Era una broma que se traían desde que Falcón observó que un día Flowers miraba ostentosamente su reloj, un Patek Philippe. En aquel momento no significaba nada para Falcón, hasta que vio en una revista a bordo que su precio de venta al público era de 19.500 euros. Se lo había comentado a Flowers, que le dijo: «Nunca llegas a tener un Petek Philippe, Javier. Te limitas a cuidarlo para la siguiente generación». Posteriormente Falcón había averiguado que las palabras de Flowers procedían del eslogan del anuncio de Patek Philippe, y empezó a tomarle el pelo con el tema. Uno de los motivos por los que Falcón hacía esto era que quería sentirse más relajado en compañía de un hombre en el que no confiaba del todo.

– Días largos en Londres -dijo Flowers, mientras dejaba el vaso en la mesa.

– Y aquí.

– ¿Qué está pasando aquí?

– El sábado, mientras yo estaba en Londres, secuestraron al hijo pequeño de Consuelo.

Flowers asintió. Ya lo sabía. Lo que significaba que había hablado con el CNI.

– Lo siento -dijo-. Es una enorme presión. ¿Qué coño está pasando, Javier?

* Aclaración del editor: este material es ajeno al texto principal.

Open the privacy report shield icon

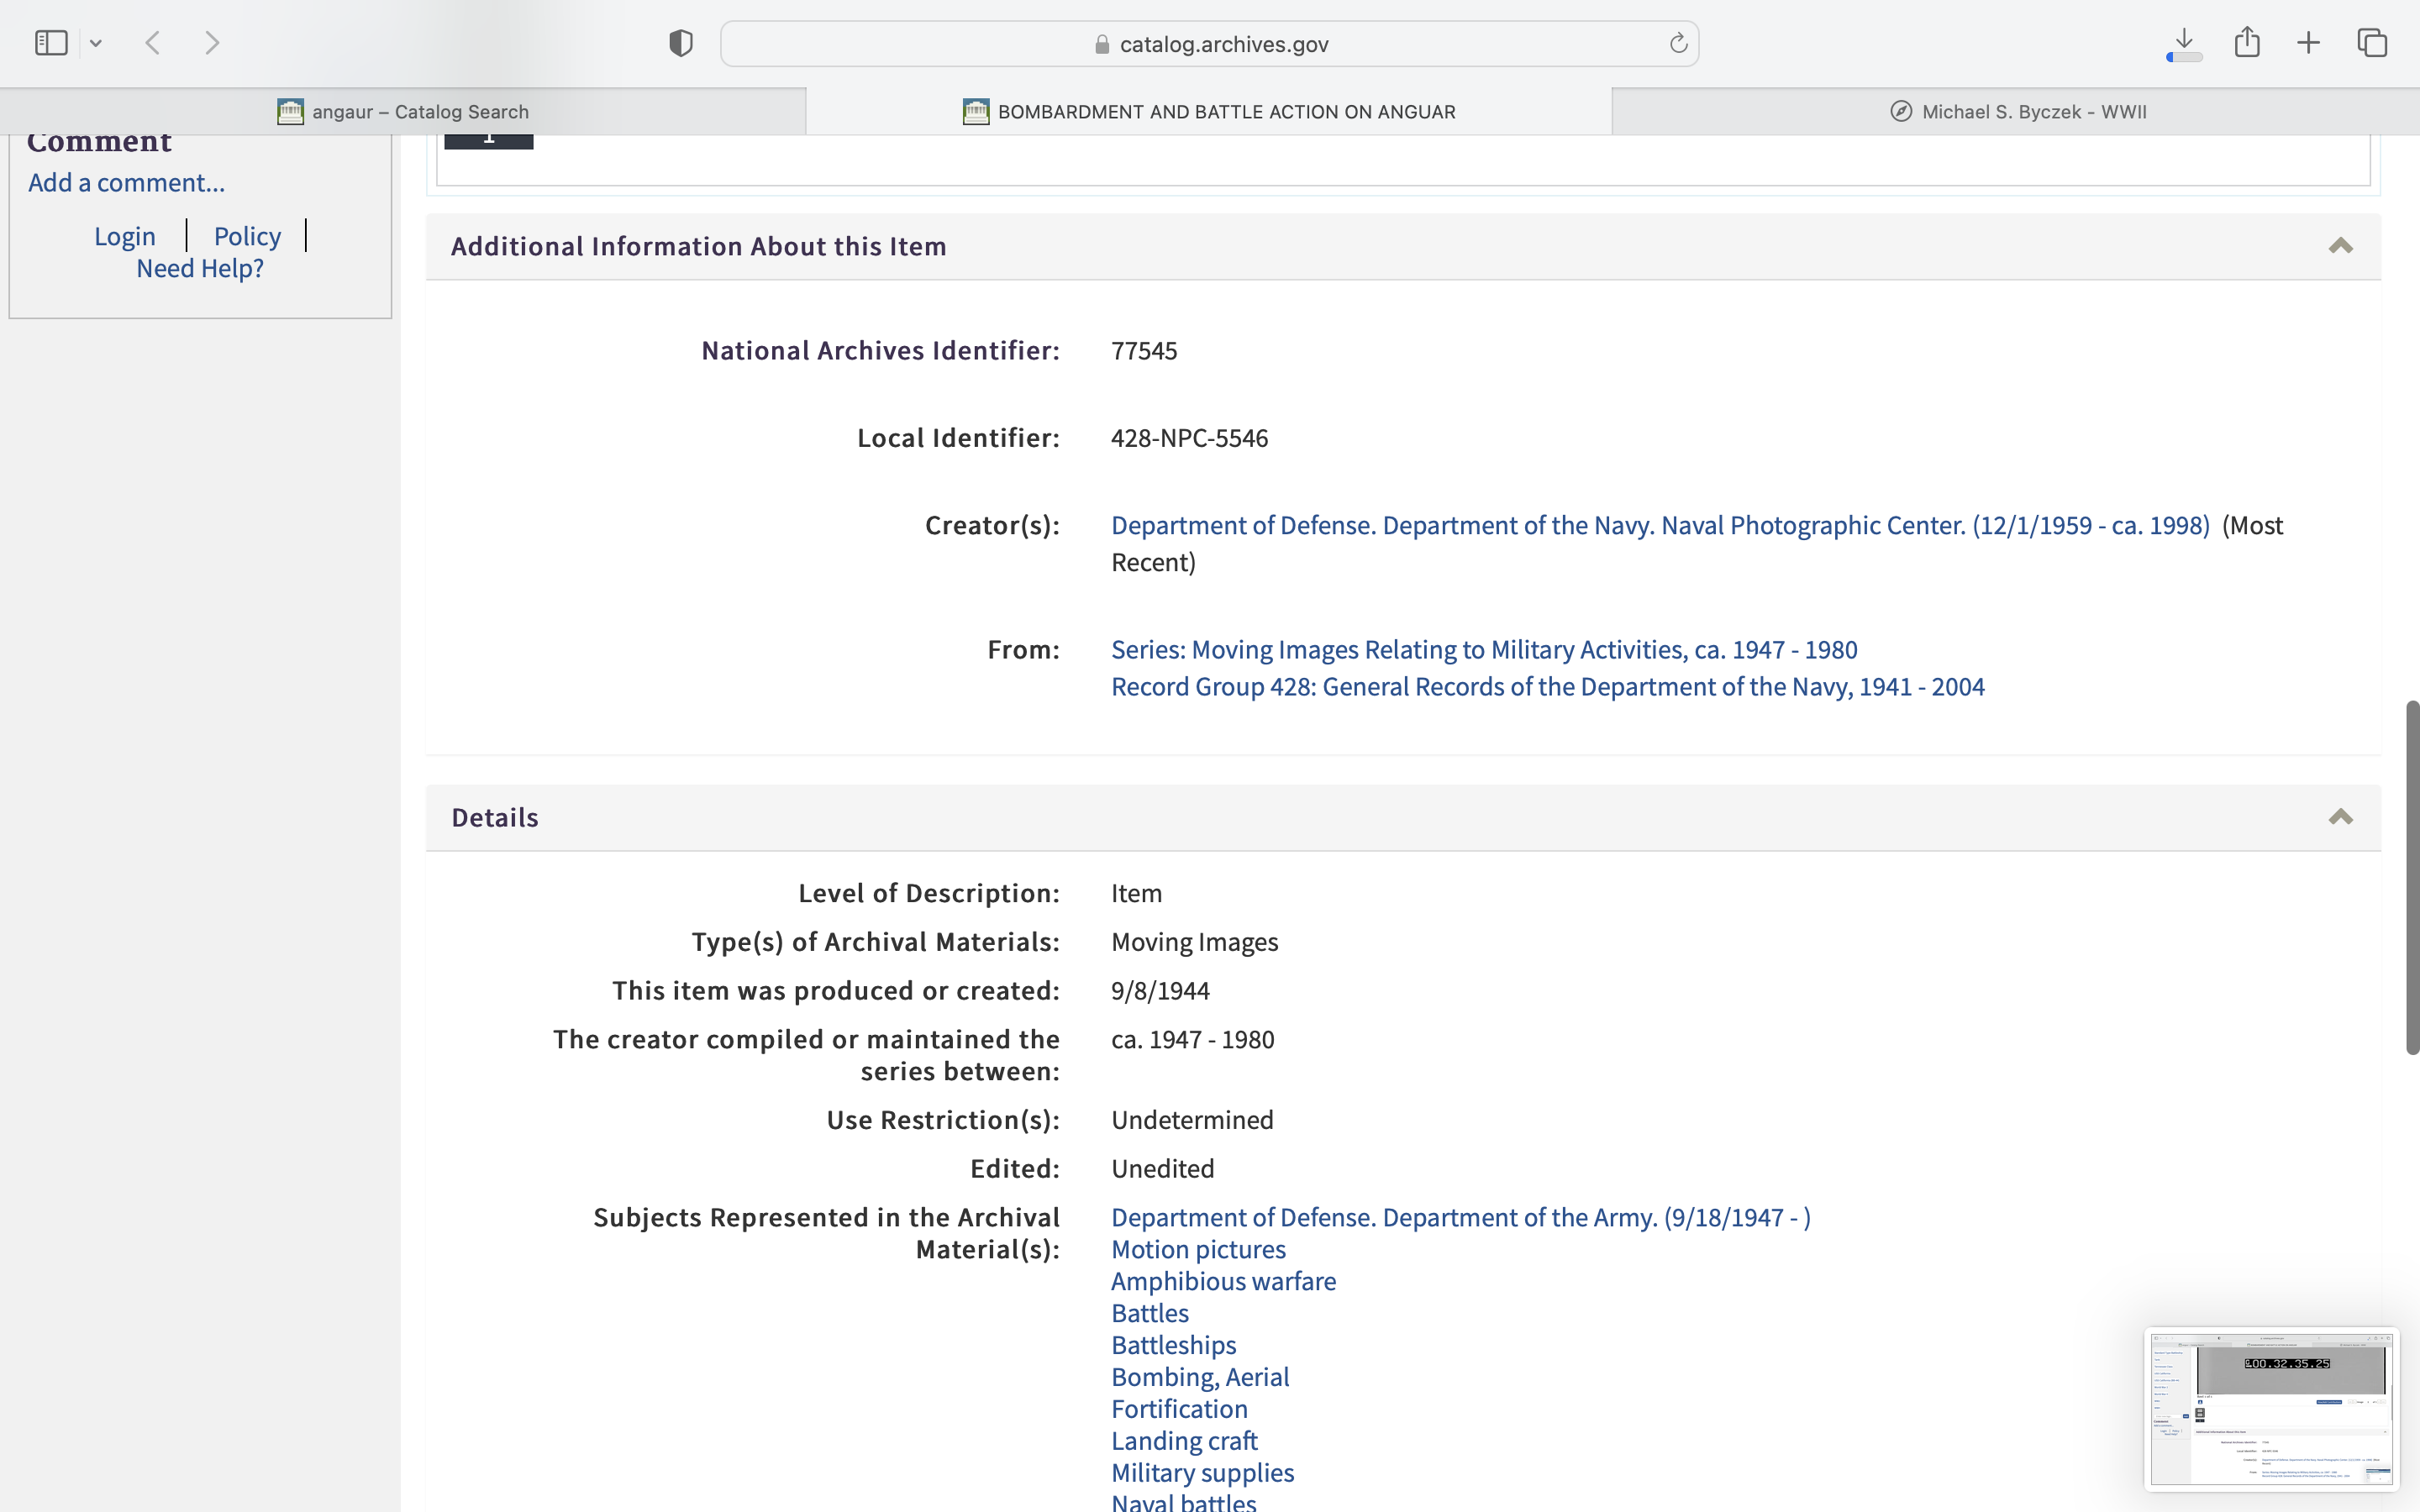point(681,43)
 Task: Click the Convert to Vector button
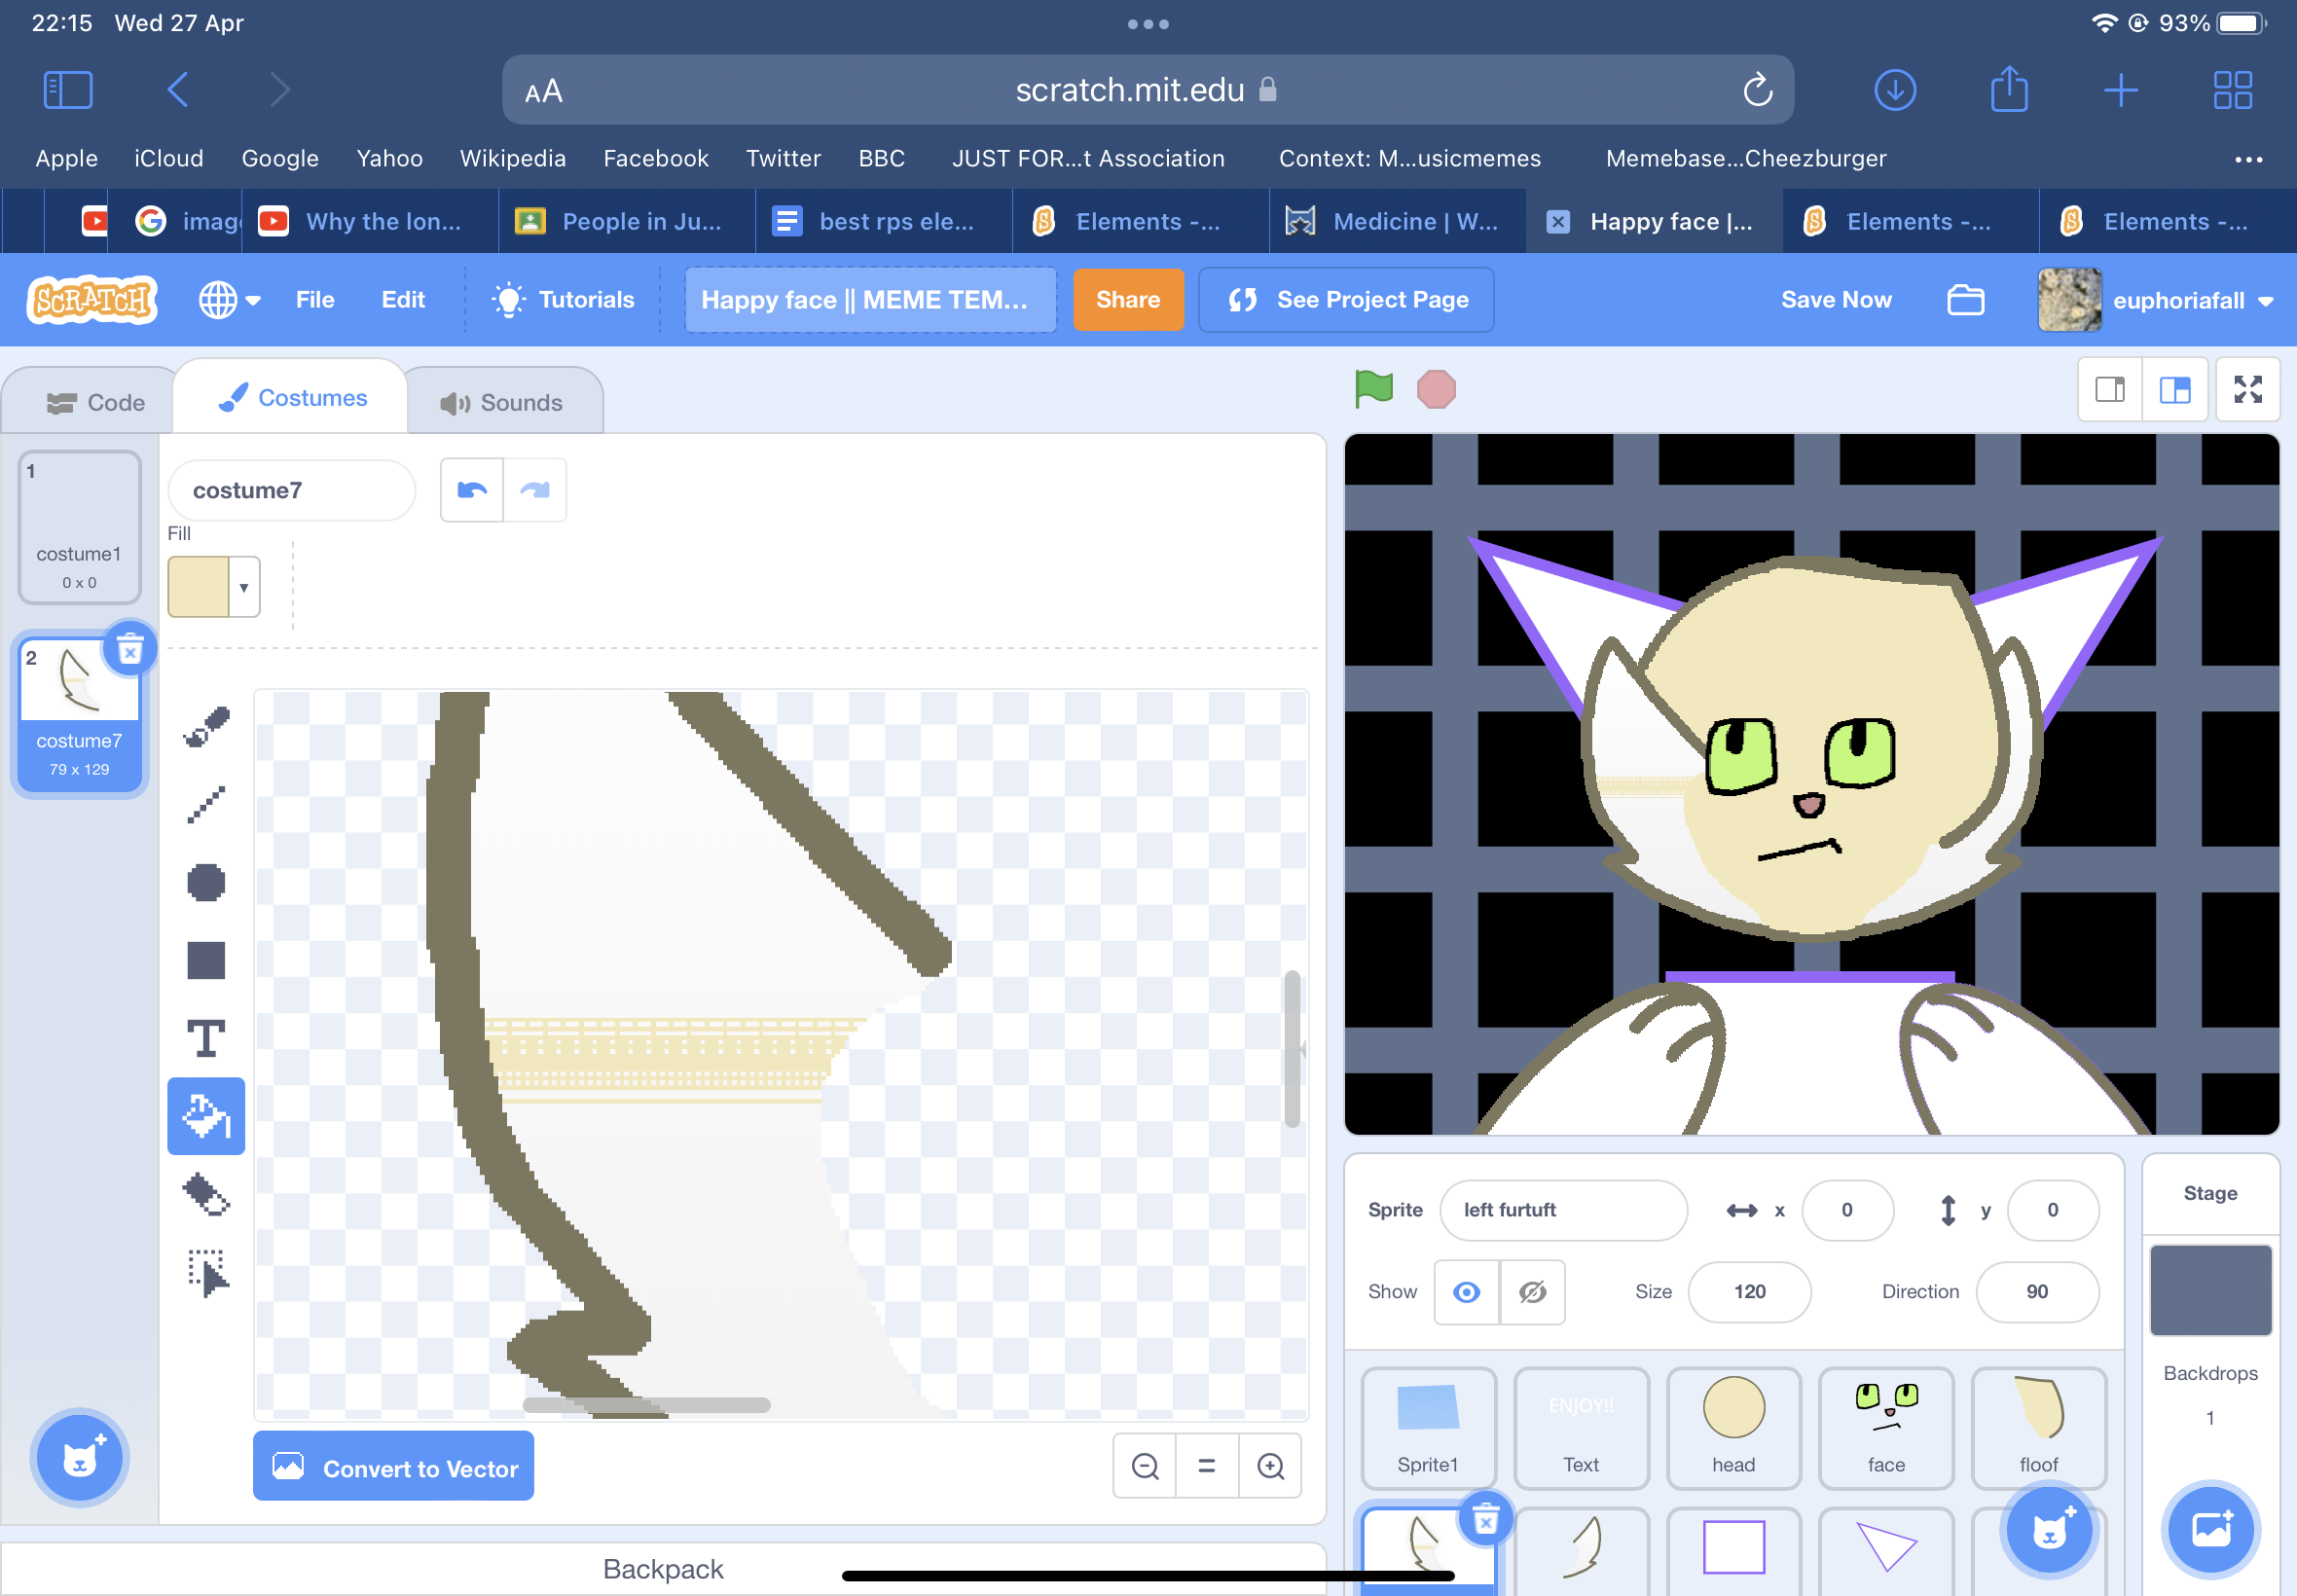(393, 1466)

Falcón recitó la retahíla sobre Marisa Moreno y las llamadas amenazadoras de los rusos. Flowers quería saber qué tenían que ver los rusos en todo eso y Falcón empezó desde el principio, con el accidente de coche de Lukyanov, el dinero, los discos y el vínculo que estableció Ferrera con Margarita, la hermana de Marisa.

– Es un duro trabajo policial, Javier.

– Tengo un equipo muy bueno. Todos están dispuestos a hacer un poco de trabajo extra, y es entonces cuando puedes tomarte un respiro -dijo Falcón-. Puede que te interese la identidad de uno de los tipos que vimos en los discos.

– No me digas que era alguien del Consulado Americano. Tengo que mirarles a los ojos todos los días.

– Un tipo llamado Juan Valverde.

Flowers no reaccionó.

– ¿Tiene que sonarme? -preguntó Flowers-. Si es un jugador de fútbol, no tengo ni idea, Javier.

– ¿Te acuerdas de aquella empresa que te pedí que investigases en junio?

– I4IT, propiedad de Cortland Fallenbach y Morgan Havilland.

– Juan Valverde es el director general de la división europea -dijo Falcón-. ¿Sabes si tienen algún plan de inversión en Sevilla, o al sur de España?

– Sólo tengo la información que me pediste en junio -dijo Flowers-. No hago un seguimiento de sus movimientos, Javier.